In pursuit of knowledge….apparently not a good enough reason to some

I was rather pissed of at an interview with THEORETICAL physicist Jim Al-Khalili in THE this week.

When asked whether the governments’ favouring of STEM over other fields was a sign of neglect he twatted on about arts and humanities arguing that they were and he wasn’t convinced. Apparently, it is vitally important that we have more scientists and engineers to maintain the “UK’s position as a world leader in the knowledge economy”.

Fuck you. You are a flippin’ theoretical physicist. What exactly have you contributed to the “knowledge economy”? I would hardly even deem to call you a scientist.

Then he has a go at subjects other than medicine, law, science and engineering being worth the fees. Implication: the rest is a waste of money.

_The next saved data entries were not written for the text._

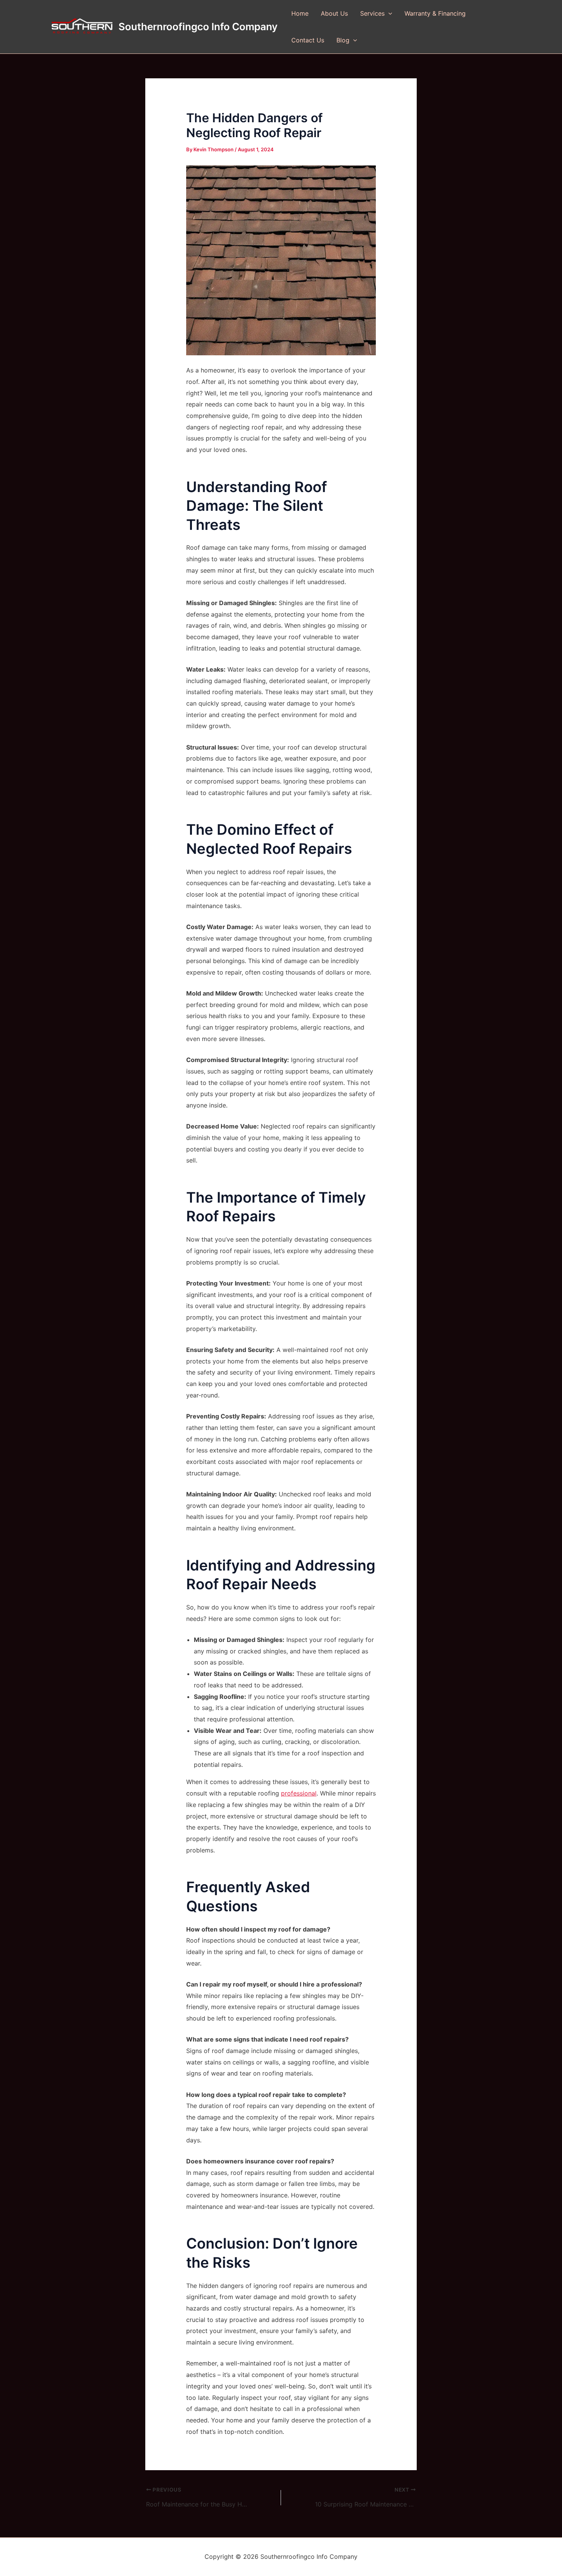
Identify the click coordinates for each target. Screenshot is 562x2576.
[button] (388, 13)
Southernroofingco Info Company (198, 26)
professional (299, 1793)
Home (300, 13)
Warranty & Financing (435, 13)
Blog (342, 40)
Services (372, 13)
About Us (334, 13)
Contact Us (307, 40)
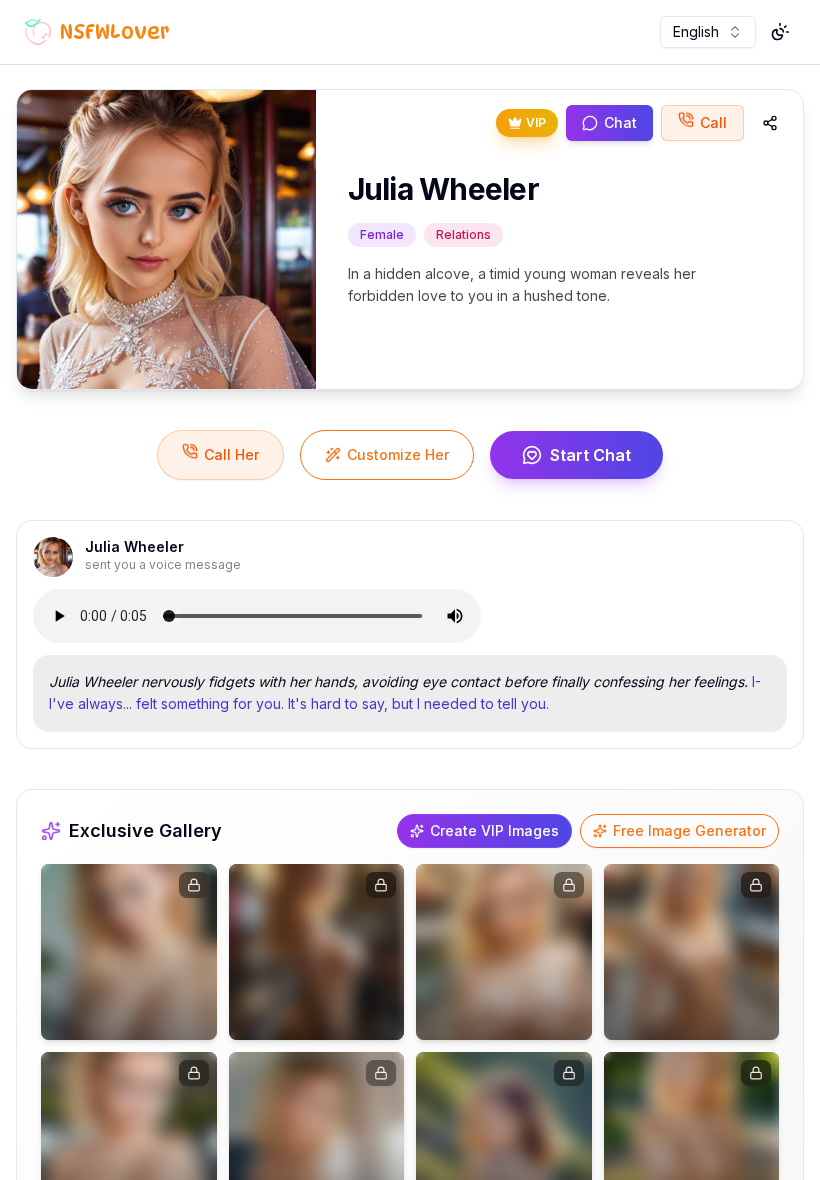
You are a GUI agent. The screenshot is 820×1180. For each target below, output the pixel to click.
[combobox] (708, 32)
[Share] (770, 123)
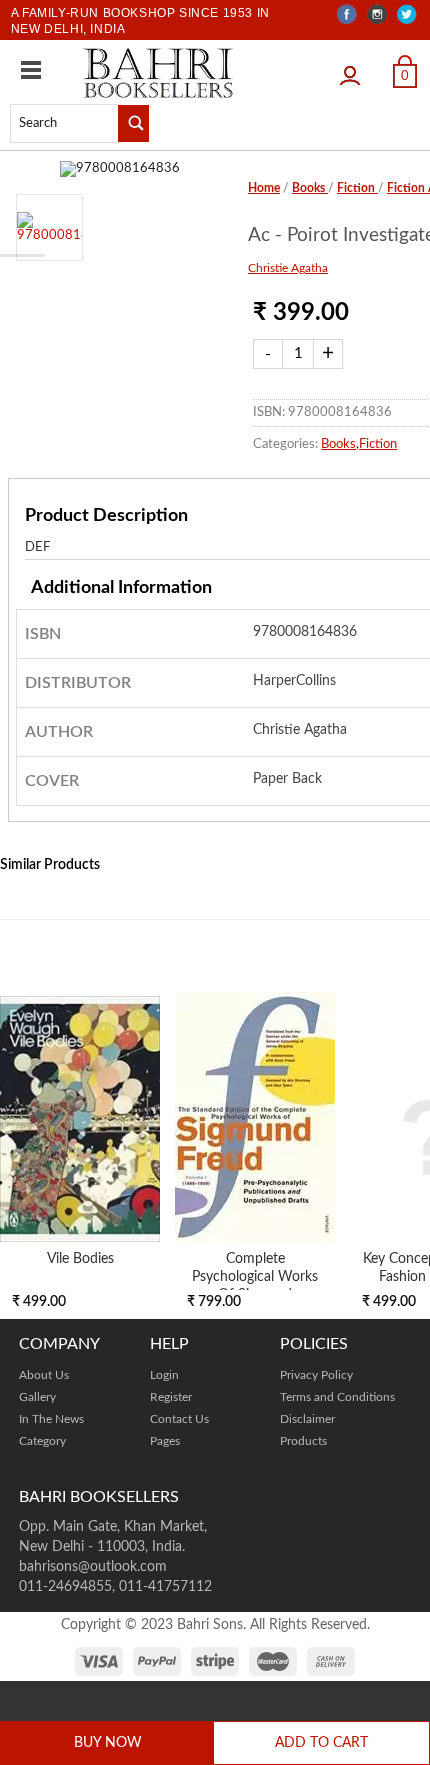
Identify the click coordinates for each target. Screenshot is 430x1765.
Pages (165, 1441)
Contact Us (179, 1419)
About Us (44, 1375)
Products (303, 1441)
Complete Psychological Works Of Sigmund (255, 1276)
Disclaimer (307, 1419)
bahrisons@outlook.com (93, 1567)
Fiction (357, 188)
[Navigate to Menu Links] (31, 70)
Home (264, 188)
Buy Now (108, 1743)
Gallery (37, 1397)
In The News (51, 1419)
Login (355, 68)
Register (171, 1397)
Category (42, 1441)
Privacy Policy (316, 1375)
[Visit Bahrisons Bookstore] (158, 72)
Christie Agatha (288, 268)
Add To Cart (321, 1743)
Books (310, 188)
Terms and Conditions (337, 1397)
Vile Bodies (80, 1258)
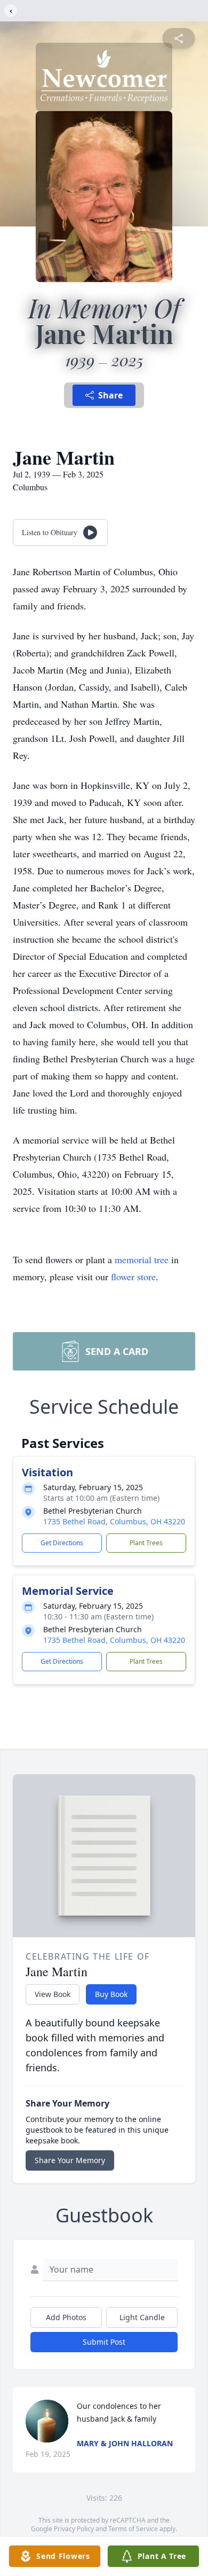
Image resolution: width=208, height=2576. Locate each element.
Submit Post (104, 2342)
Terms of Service (133, 2528)
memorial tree (142, 1259)
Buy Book (111, 1994)
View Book (52, 1994)
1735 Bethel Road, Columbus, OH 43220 (114, 1521)
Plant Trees (146, 1542)
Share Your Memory (70, 2160)
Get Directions (62, 1542)
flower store (133, 1276)
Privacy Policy (74, 2528)
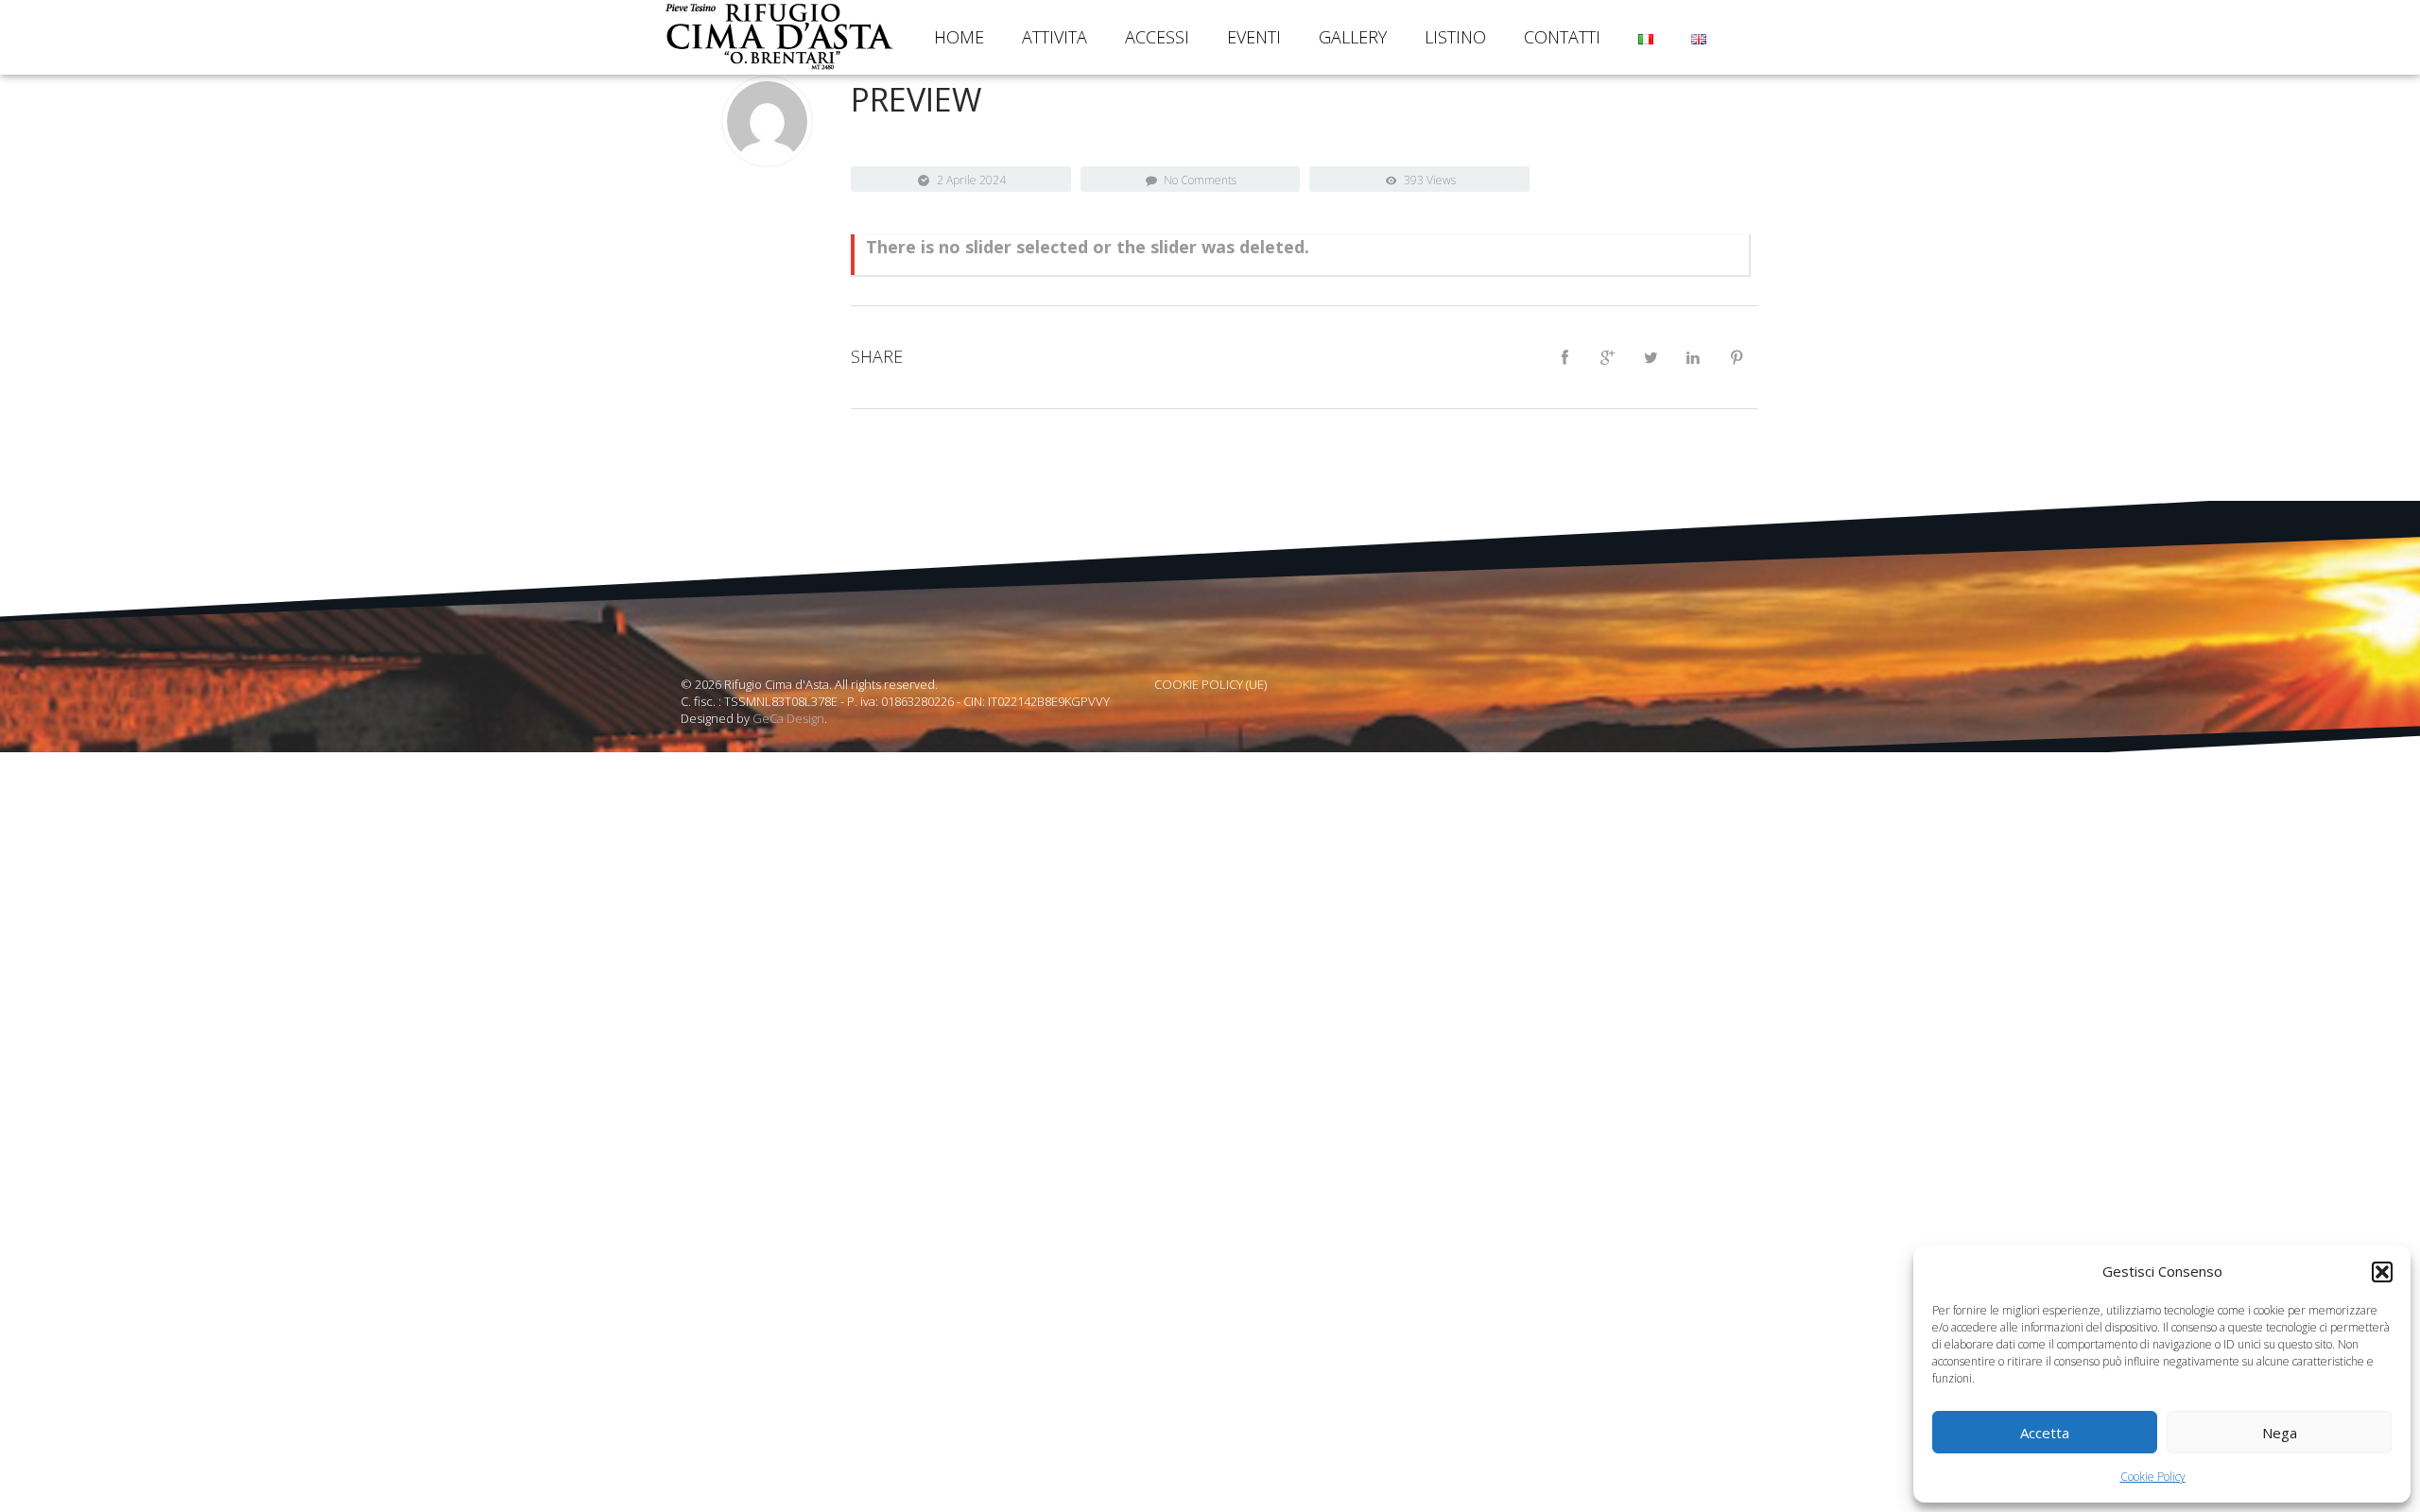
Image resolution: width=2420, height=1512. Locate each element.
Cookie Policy (2153, 1477)
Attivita (1054, 37)
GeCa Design (788, 718)
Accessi (1157, 37)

Well, if you are going to define “knowledge economy” in pounds, shilling and pence, you’ll make those conclusions. But it is parochial. Given that only 14% of medical research can be replicated, I would say that medicine isn’t contributing anything much other than shit to the knowledge economy. And, let’s not mention what theoretical physics has contributed….

Research for the impact agenda of REF has shown that humanities has contributed a vast amount to society, and I think that is a better definition of knowledge economy than how much money it’s put in the treasury coffers.

But, even more widely, many students do a degree because they want to LEARN. They want to acquire KNOWLEDGE. And I think that is an amazing reason to do something and more important than whether it contributes to society or increases the “knowledge economy”.